Guerrero is one of only a handful of glassblowers who create life-size glass figures. He blows basic forms, then sculpts details into the soft furnace glass using traditional glassblowing tools as well as silverware—a fork for hair, a table knife to smooth facial features. Racing from glory hole to bench and back again, he assembles his creations hot, piece by piece, until a whole human body in glass protrudes from the end of his blowpipe. His installation Broken Dreams will consist of four glass children blindfolded or covering their eyes and batting at a piñata that symbolizes their hopes for a new, happy life in the US. Guerrero would like to attract attention to the plight of children detained at the border each day, a group he believes is almost invisible—like glass.

Jaime Guerrero, Glass piñata and child from the Broken Dreams installation, 2017. Madison Metro photograph

An assortment of illustration-covered ceramic vessels will be on view in the second show, opening October 14—the work of Gerardo Monterrubio. “When I was young, I wanted to have an authentic or independent existence,” he says. He sees a connection between that desire and the art of manliness, particularly the hard-nosed machismo of his bull-rider grandfather. Monterrubio is critical of this ethos, but tough love has a place in his practice. In addition to the usual kneading and folding, to prepare some of his forms Monterrubio beats the clay with pieces of wood. “When you’re hitting clay, you’re compressing the clay so it can withstand the heat so it doesn’t crack,” he explains. What doesn’t kill you . . .
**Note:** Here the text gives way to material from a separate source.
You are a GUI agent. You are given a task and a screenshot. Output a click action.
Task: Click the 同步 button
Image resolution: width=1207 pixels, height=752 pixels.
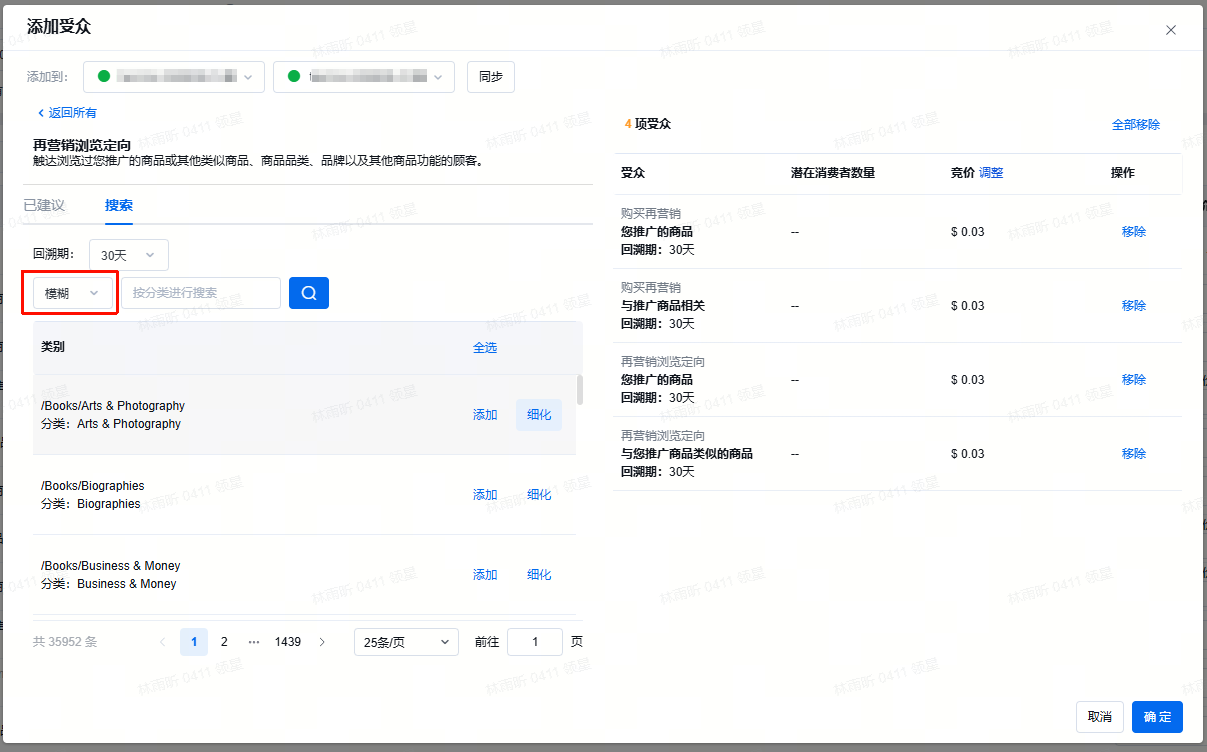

“I love living on borders,” says Consuelo Jimenez Underwood, the subject of the final exhibition, which runs from December 2 to January 20, 2018. She splits her time between Cupertino and middle-of-nowhere Gualala in Northern California, living both in civilization and apart from it. The type of work she makes abets unplugging: large fiber pieces composed of materials available almost anywhere, such as netting, plastic raffia, barbed wire, and, her favorite, the humble safety pin. On view at the center will be Frontiera, a site-specific mixed-media depiction of the US-Mexico border surrounded by large, painted flowers and the footprints of animals from the region. “Start by respecting the land,” she says. “When you see people who don’t respect the land they’re dead. They’re zombies. They may be powerful but they’re dead.”

Gerardo Monterrubio, Torito, 2014. Jonathan Castillo photograph

Craft in America also produces a Peabody Award–winning PBS documentary series of the same name, and Guerrero and Monterrubio will appear in an episode premiering this fall called “Borders and Neighbors.” “There are two kinds of borders,” a woman in the episode’s teaser says, “borders in the mind and physical borders.” Later, as a man speaks in Spanish, the raison d’être for Mano-Made is given in subtitles: “Art is universal because there are no borders.”